Ce travail de conscientisation et d’éducation populaire est nécessaire, mais il n’est pas suffisant, juge Bernard Cassen. Cosignataire d’un « Appel au socialisme du XXIe siècle » [^3], l’ancien président d’Attac estime désormais indispensable de dépasser le stade d’un altermondialisme dont l’hétérogénéité « exclut de sa part toute possibilité de développer une vision stratégique dynamique, cohérente et partagée, intégrant la conquête du pouvoir comme horizon de son action » . Référence explicite : l’expérience du Venezuela, définie comme le creuset du « socialisme du XXIe siècle » par son président, Hugo Chávez, qui avait pris le forum social de Caracas (2006) pour tribune afin d’exposer sa vision du changement planétaire.

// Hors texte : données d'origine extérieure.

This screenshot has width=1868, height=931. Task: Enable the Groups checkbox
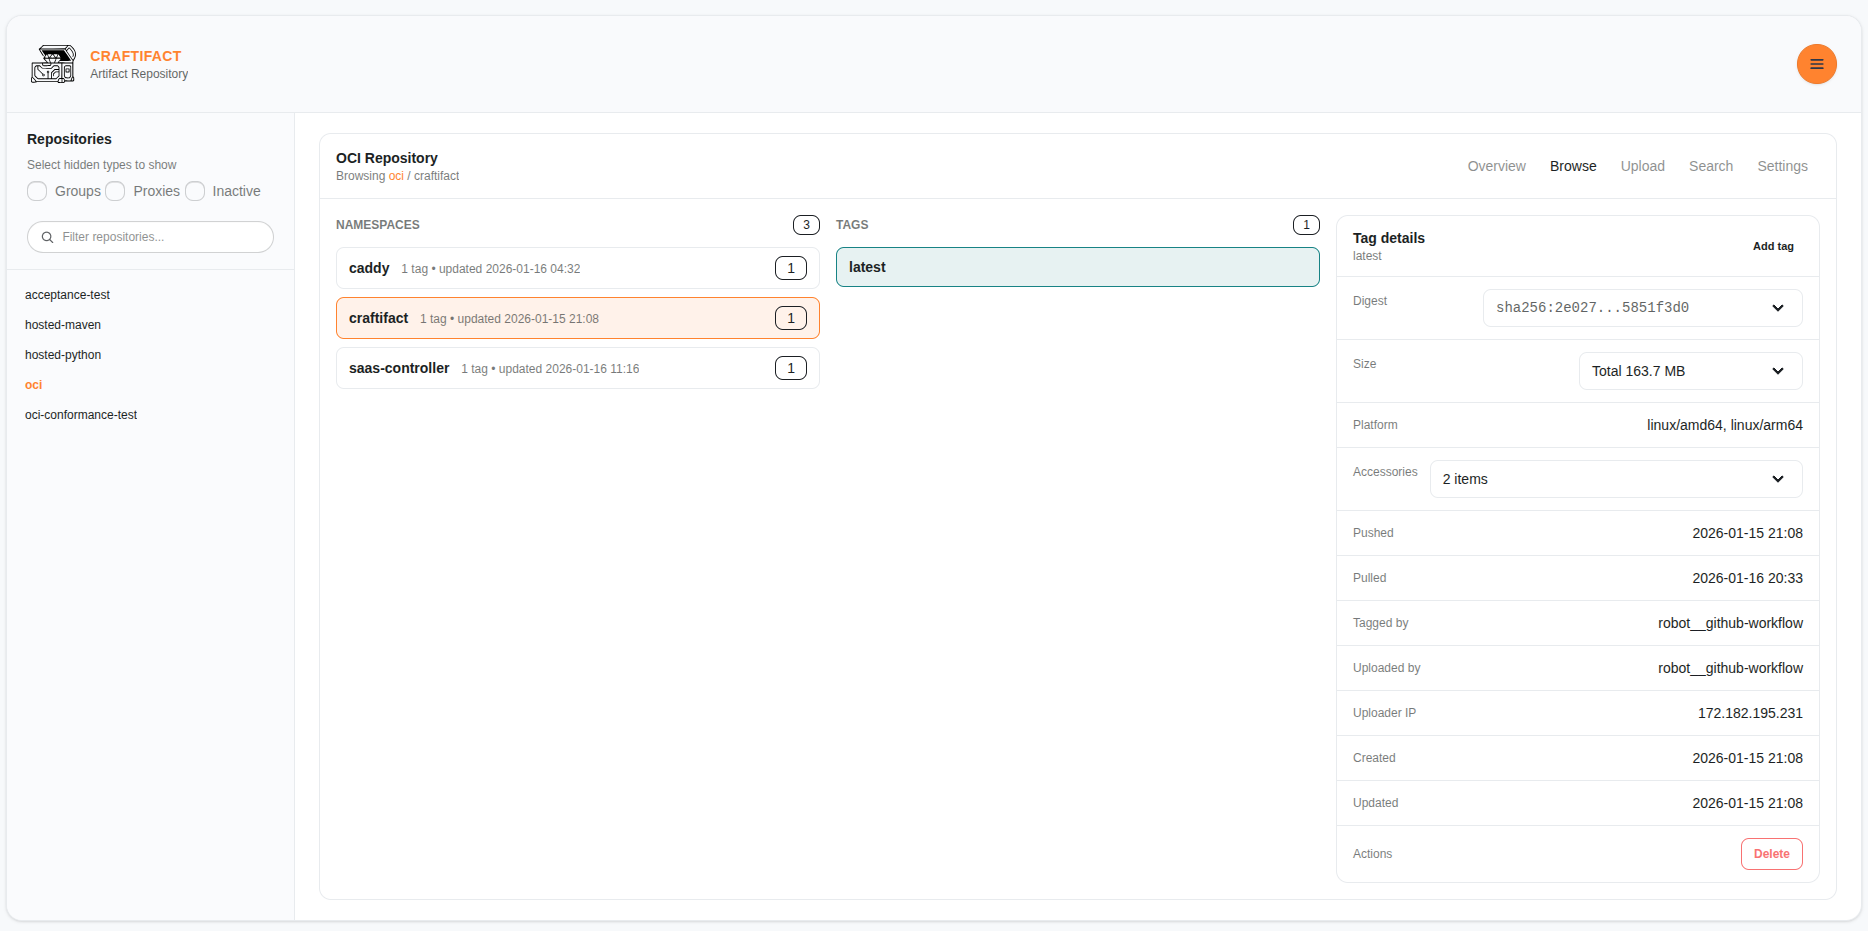(x=36, y=191)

Ce concept « post-altermondialiste » est perçu en France comme le coup de pied de l’âne par les défenseurs, majoritaires, d’une mouvance altermondialiste libre de toute idéologie ou programme. Pour Gus Massiah, ce débat traduit une divergence sur la notion même de « victoire ». « Gagner, est-ce nécessairement prendre le pouvoir ? , demande-t-il. Des gains, l’altermondialisme peut en afficher, et d’abord celui d’avoir contribué à l’entrée en crise du néolibéralisme. C’est une histoire en marche, qu’il faut voir dans sa continuité. » Et d’égrener quelques signes récents d’une vitalité discrète mais qu’il veut bien réelle : une journée de défense des services publics et de dialogue avec les mouvements sociaux, organisée par la mairie de Córdoba (Espagne), les mouvements de grève générale en Guinée début 2007, un forum des autorités locales « de périphérie » à Nanterre, une journée mondiale de la démocratie participative en Rhône-Alpes, etc.

[^2]: « L’altermondialisme, c’est terminé », expliquait Bernard Cassen, président d’honneur d’Attac, lors de la dernière université d’été du mouvement, en août 2007, propos rapportés par le Nouvel Observateur (24 août 2007).

[^3]: Paru dans le trimestriel Utopie critique de juin 2007.